[Stored items]
┌──
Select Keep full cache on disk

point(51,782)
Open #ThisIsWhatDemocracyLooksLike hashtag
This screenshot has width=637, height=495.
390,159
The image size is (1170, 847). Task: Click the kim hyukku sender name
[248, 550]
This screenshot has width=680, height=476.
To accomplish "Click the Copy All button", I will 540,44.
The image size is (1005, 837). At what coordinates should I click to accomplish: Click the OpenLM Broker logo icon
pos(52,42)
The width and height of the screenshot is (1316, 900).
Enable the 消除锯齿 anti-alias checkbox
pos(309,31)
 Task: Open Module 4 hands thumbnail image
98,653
└──
Aim of the task
Quote verbatim the line containing "The image size is (1170, 847)." and every line after it through the end of the records above.

The answer
The image size is (1170, 847). Task: Click the kim hyukku sender name
[248, 550]
This screenshot has width=680, height=476.
To accomplish "Click the Copy All button", I will 540,44.
The image size is (1005, 837). At what coordinates should I click to accomplish: Click the OpenLM Broker logo icon
pos(52,42)
The width and height of the screenshot is (1316, 900).
Enable the 消除锯齿 anti-alias checkbox
pos(309,31)
 Task: Open Module 4 hands thumbnail image
98,653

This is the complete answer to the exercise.